For every entry below, give it back exactly and leave out any image.
··· Extracted information ···
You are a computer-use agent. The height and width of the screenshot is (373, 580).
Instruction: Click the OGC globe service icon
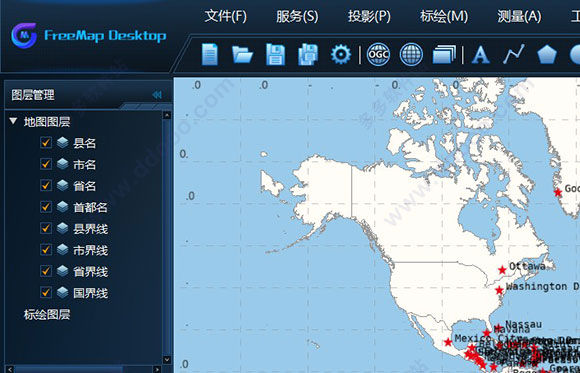378,54
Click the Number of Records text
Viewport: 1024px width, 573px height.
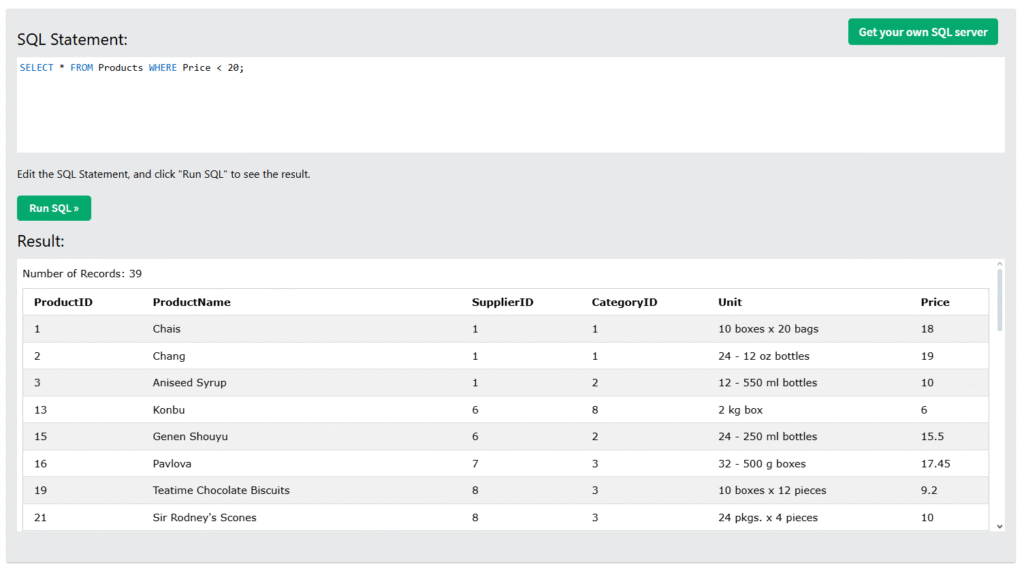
···
### Task solution
You are a computer-use agent. The height and width of the screenshot is (373, 580).
Instruction: Click the OGC globe service icon
378,54
Click the Number of Records text
Viewport: 1024px width, 573px height.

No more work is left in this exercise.